→ **What the task requires**:
When you reach the line in the listing below that contains "Task: Click the Audi Q4 e-tron bar", begin returning lines exactly as written, and stop after the line that contains "Click the red". Return no other lines.

→ **Records supplied**:
☆ ☆ ☆ ☆ ☆ ☆ ☆
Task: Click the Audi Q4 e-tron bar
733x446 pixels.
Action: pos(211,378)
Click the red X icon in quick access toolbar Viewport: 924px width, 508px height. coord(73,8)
☆ ☆ ☆ ☆ ☆ ☆ ☆
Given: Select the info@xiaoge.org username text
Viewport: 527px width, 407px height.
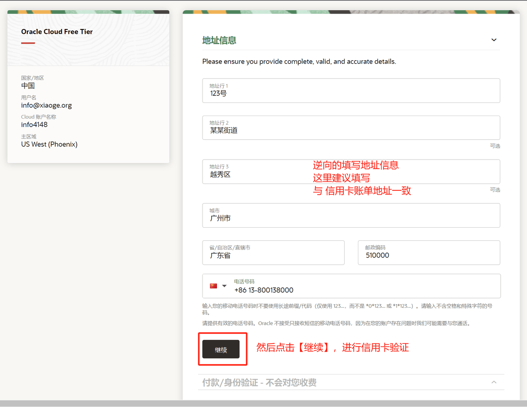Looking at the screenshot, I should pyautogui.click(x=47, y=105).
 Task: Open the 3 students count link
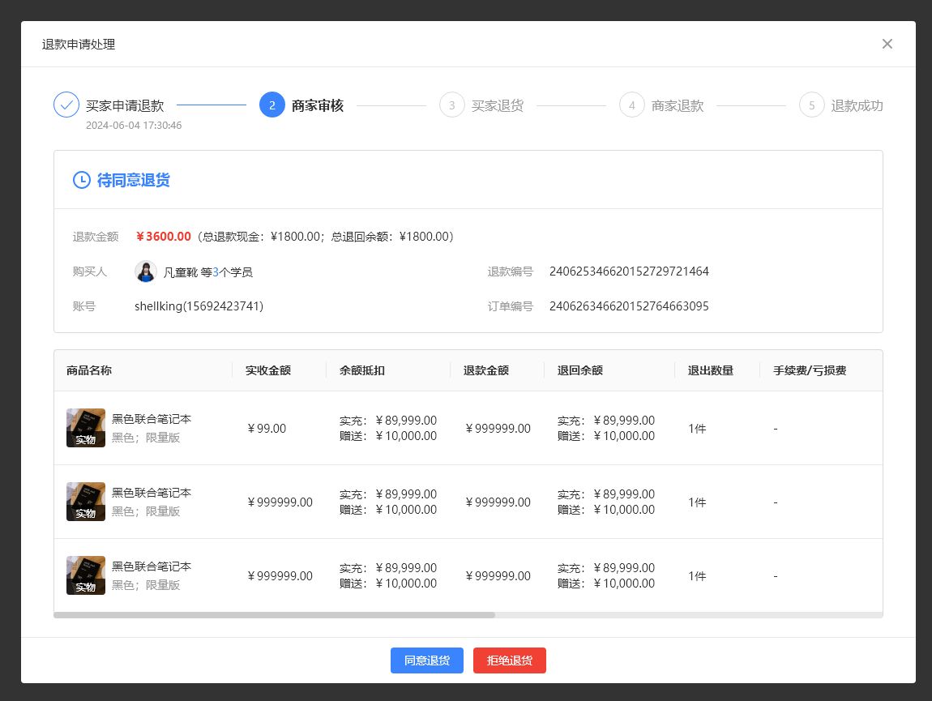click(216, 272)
☆ ☆ ☆ ☆ ☆ ☆ ☆
→ **Exercise solution**:
Task: Click the Audi Q4 e-tron bar
733x446 pixels.
Action: pos(211,378)
Click the red X icon in quick access toolbar Viewport: 924px width, 508px height. coord(73,8)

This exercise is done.